Former CIA officer Jerry Lee sentenced to 19 years in prison

Jerry Lee, a former CIA officer who resigned from the agency and then came back, was sentenced to 19 years in prison on Friday.

Prosecutors said he conspired to communicate, deliver and transmit national defense information to China. Lee, who plead guilty in May, was accused from 2010-2013 of delivering files to China, after two Chinese intelligence officers said they would give him a $100,000 gift and that they'd take care of him for life.

In total, the prosecution said he was offered more than $800,000 by the Chinese government.

They went into detail about what Lee exactly had on him and what they suspect he gave to the Chinese.

David Burns a top Justice Department official said that the Lee case represents a "high watermark" of Chinese espionage cases, as well as the third case in 2019 that DOJ has prosecuted related to Chinese spying.

During the sentencing hearing, the prosecution said Lee had a notebook with "eight clandestine human sources," and names of people he handled personally as a case agent in the CIA. The defense claimed that the government "would know" if those agents were harmed. They said that simply having names of people in a notebook doesn't denote intent. The prosecution also presented a list of "21 tasks" that Lee had from the government which the defense said he never admitted to doing.

The DOJ also said the notebook contained "classified CIA tradecraft," including location of CIA covert facilities that could compromise employees and given the amount of money, prosecutors said he must've been giving the Chinese "top drawer" information.

The prosecution also said that it is "irrelevant" that there was harm -- as the act had already happened.

The defense also contended that there was no proof all of the money was given to Lee by the Chinese, and instead said he had other businesses.

"The government is describing its worst possible nightmare," a defense attorney for Lee said.
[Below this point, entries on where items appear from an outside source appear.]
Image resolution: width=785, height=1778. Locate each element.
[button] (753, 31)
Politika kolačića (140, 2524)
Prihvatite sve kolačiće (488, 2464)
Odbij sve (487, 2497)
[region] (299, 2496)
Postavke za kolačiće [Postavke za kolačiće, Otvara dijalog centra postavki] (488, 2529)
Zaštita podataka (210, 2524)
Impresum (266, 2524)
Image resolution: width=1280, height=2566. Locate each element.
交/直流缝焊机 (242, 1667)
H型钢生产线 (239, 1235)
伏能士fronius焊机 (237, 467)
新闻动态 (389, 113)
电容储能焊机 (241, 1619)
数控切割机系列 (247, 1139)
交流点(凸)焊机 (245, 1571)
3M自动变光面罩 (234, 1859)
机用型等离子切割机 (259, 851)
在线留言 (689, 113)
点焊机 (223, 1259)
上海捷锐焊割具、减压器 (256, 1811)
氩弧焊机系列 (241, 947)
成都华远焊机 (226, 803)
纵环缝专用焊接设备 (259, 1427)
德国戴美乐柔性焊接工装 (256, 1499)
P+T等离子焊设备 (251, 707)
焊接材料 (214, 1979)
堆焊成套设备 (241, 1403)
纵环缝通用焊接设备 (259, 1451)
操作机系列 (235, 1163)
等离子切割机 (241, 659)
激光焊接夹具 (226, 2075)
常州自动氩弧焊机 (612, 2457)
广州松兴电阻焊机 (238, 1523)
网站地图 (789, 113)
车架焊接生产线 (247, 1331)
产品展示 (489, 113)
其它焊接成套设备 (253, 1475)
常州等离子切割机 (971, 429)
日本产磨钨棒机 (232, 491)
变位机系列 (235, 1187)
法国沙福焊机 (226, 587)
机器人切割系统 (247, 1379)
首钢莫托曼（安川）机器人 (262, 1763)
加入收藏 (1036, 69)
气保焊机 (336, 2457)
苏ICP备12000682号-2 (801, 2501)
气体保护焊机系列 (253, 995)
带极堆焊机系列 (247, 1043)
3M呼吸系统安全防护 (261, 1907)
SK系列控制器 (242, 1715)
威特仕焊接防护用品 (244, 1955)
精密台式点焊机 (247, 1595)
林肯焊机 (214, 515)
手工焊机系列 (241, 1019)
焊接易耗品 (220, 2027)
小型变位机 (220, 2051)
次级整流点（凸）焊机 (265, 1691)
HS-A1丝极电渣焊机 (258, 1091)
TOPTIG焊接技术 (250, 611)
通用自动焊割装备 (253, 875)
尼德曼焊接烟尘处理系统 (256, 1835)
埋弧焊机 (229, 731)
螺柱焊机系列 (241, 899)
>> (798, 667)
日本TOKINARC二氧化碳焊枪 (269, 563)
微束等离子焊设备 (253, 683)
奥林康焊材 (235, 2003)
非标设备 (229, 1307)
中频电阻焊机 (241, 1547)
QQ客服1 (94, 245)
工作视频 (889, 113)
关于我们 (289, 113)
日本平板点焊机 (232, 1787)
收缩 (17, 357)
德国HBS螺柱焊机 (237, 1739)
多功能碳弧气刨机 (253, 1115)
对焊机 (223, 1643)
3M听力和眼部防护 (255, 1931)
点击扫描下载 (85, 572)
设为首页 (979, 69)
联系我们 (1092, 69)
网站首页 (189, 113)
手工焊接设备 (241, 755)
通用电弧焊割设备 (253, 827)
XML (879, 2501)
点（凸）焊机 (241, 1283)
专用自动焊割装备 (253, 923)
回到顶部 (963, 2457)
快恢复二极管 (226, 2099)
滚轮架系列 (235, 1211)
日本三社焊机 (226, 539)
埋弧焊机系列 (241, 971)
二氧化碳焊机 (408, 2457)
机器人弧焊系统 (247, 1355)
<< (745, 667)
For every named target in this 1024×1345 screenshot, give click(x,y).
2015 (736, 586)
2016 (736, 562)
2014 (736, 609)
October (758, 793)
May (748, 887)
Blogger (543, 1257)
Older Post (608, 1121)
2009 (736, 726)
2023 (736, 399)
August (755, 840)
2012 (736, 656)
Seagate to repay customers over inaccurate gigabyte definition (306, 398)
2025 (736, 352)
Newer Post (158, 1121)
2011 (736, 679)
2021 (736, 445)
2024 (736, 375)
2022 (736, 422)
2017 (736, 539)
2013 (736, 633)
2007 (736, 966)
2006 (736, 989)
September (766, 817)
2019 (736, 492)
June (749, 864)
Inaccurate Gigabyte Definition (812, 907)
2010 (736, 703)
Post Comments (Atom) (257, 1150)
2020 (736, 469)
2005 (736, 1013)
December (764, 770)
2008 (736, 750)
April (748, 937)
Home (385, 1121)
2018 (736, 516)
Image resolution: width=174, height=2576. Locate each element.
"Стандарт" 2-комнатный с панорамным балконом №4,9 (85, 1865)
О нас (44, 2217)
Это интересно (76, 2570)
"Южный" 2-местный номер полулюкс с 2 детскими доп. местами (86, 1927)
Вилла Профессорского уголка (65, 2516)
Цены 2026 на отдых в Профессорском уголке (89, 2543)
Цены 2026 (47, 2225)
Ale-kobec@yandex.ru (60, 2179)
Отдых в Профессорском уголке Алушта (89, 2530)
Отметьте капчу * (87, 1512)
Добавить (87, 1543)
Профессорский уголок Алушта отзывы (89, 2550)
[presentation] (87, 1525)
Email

But that scenario, was not the case they argue.

Prosecutors said that Lee had set up a business in which he claimed to have tobacco companies, the British Consulate and Gucci as his clients.

When confronted with the evidence in one interview with the FBI about the fact that the consulting company he set up could be a front he responded, "I hear you, but I'm not going to say anything."

In one interesting exchange, defense attorney Nina Ginsburg said that Lee "served his country."

Judge T.S. Ellis, who also presided over former Trump campaign Chairman Paul Manafort's trial, quipped back that the service is erased by "betraying your government."

U.S. Attorney G. Zachary Terwilliger said that Lee joins the list of "infamous traders" who they've prosecuted in the Eastern District of Virginia (EDVA).

A 2012 hotel room search found that Lee had a USB drive with sensitive files on it, after he first denied its existence.

The government said Lee continuously lied to them when confronted by both the CIA and FBI with the information, until finally coming clean in January 2018.

Lee, in his speech to the court, apologized for his actions.

"I can only say I'm sorry," Lee said. Adding that he "takes responsibility" for his actions and that he "let his country down."

Prosecutors wanted to be the ones who took care of him for life, as they asked for a hefty sentence.

"Lee sold out the U.S.," Terwilliger said. "What's worse is he employed all of his training to lie and obstruct."